TVA has already shut down its John Sevier, Widows Creek, Colbert and Allen fossil plants and plans to shut down its Paradise and Bull Run coal plants in the next three years.

"Solar is becoming less expensive and a least cost option in the future so we do see a build out in solar capacity in all different scenarios," Hunter Hydas, a project manager for TVA's new Integrated Resource Plan, said during a Chattanooga hearing on the plans Wednesday night.

Solar is expected to gain favor from businesses interested in using more renewable power, individual homeowners installing rooftop solar panels, community groups sharing ownership in solar installations, and from utility-scale solar farms by TVA, Hydas said.

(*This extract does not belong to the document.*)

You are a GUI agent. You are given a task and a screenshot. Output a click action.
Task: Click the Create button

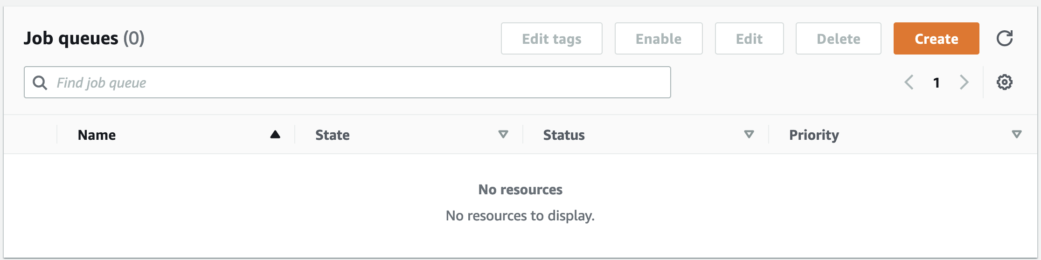936,38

But while TVA turns more to the sun, wind energy is not expected to be cost effective or reliable enough to compete for new generation compared with solar or natural gas generation. TVA is proposing to target energy efficiency programs for low-income households which often disproportionately use more power from their older, less energy efficient homes. But the utility is not planning under most of its strategies to significantly boost incentives for energy efficiency since electricity demand is already stagnate or declining.

Bill Moll, a Red Bank resident who is a chapter president for the Sierra Club, said he is disappointed that TVA isn't doing more to encourage more its customers to use less electricity and provide ways to cut consumption.

"We don't think TVA has done enough to look at energy efficiency," Moll said during a Chattanooga public hearing on the new integrated resource plan - the fourth of six such planned meetings. "The best way to deal with energy is to not need it in the first place."

But with more energy efficient appliances, furnace and buildings, electricity consumption has already declined from the peak reached a decade ago in the Tennessee Valley.

For the first time in its 86-year history, TVA is proposing not to build any new baseload power generation in the next 20 years. The only new generation to be built or added will be designed primarily to replace aging plants being phased out, according to Laura Campbell, vice president of enterprise planning at TVA.

The only new nuclear power plants envisioned in the next 20 years would possibly be a small modular reactor test plant, probably built in Oak Ridge.

The new Integrated Resource Plan, which the TVA board plans to adopt in August, is still being shaped by public comments and input, which may be offered until April 8. The plan updates the previous long-range power plant adopted in 2015.